I had the AI implement two parallel implementations of the same thing in one project. Was lots of fun when it was 'fixing' the one that wasn't being used. So yeah, it can definitely muck up your codebase.
Hah today I discovered Claude Code has been copy/pasting gigantic blocks of conditions and styling every time I ask it to add a "--new" flag or whatever in a once tiny now gigantic script I've been adding features to.
It worked fine until recently where I will ask it to tweak some behavior of a command with a flag and it does a diff with like hundreds of lines. So now it's struggling to catch every place it needs to change some hardcoded duplicate values it decided to copy/paste into two dozen random places in the code.
To be fair it is doing a decent job unfucking it now that I noticed and started explicitly showing it how ridiculously cumbersome and unmaintainable it made things with specific examples and refactoring. But if I hadn't bothered to finally sit down and read through it thoroughly it would have just become more broken and inconsistent as it grew exponentially.
Yeah, it will definitely do dumb stuff if you don’t keep an eye on it and intervene if you see the signs that it’s heading in the wrong direction. But it’s very good at course correcting and if you end up in a truly disastrous state you can almost always fix it be reverting to the last working commit and start a fresh context.
Here's one. https://doofmovies.com/
With this project I'm sort of playing a game where I want to see how long I can go without finding out what language the backend is written in. I still don't know.
From experience it seems like preempting context scoping and routing decisions to smaller models just results in those models making bad judgements at a very high speed.
Whenever I experiment with agent frameworks that spawn subagents with scoped subtasks and restricted context, things go off the rails very quickly. A subagent with reduced context makes poorer choices and hallucinates assumptions about the greater codebase, and very often lacks a basic sense the point of the work. This lack of situational awareness is where you are most likely to encounter js scripts suddenly appearing in your Python repo.
I don’t know if there is a “fix” for this or if I even want one. Perhaps the solution, in the limit, actually will be to just make the big-smart models faster and faster, so they can chew on the biggest and most comprehensive context possible, and use those exclusively.
eta: The big models have gotten better and better at longer-running tasks because they are less likely to make a stupid mistake that derails the work at any given moment. More nines of reliability, etc. By introducing dumber models into this workflow, and restricting the context that you feed to the big models, you are pushing things back in the wrong direction.
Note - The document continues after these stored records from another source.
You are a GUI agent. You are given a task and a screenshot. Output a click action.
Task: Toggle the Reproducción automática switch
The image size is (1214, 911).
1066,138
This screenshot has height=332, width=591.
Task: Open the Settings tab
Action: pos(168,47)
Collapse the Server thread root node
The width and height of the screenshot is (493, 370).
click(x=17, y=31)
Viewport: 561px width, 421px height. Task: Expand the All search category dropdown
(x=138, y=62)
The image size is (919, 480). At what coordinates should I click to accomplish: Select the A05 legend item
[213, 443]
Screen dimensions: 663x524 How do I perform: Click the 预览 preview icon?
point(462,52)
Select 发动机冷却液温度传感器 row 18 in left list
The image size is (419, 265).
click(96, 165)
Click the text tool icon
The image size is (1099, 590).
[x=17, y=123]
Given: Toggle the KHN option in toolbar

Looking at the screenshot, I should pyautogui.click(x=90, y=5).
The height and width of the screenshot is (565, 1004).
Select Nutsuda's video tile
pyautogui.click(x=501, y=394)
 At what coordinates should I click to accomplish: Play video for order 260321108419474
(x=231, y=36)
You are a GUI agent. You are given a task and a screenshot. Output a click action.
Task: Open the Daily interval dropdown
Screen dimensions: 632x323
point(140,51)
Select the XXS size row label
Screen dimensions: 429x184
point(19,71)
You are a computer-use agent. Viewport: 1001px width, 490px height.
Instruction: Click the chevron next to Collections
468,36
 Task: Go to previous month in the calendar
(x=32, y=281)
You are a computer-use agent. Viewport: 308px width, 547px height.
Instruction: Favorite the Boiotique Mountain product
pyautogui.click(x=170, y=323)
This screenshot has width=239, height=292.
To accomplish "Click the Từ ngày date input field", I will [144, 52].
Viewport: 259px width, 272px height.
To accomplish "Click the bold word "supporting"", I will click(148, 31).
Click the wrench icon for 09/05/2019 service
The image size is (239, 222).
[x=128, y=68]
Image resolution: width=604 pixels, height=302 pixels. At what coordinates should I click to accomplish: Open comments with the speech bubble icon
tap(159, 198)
"True" multi-objective optimization can be not only solve traditional optimization problems, but can act as a control system for dynamic time-varying multi-objective problems.
The same could be said of prompt engineering. Gone are the days of telling the model that it is an expert software engineer with a PhD in the most relevant subtopic. These days the common wisdom is to just clearly articulate what you want it to do. Huge amounts of energy put into prompt engineering are now completely swept away by incremental model advances.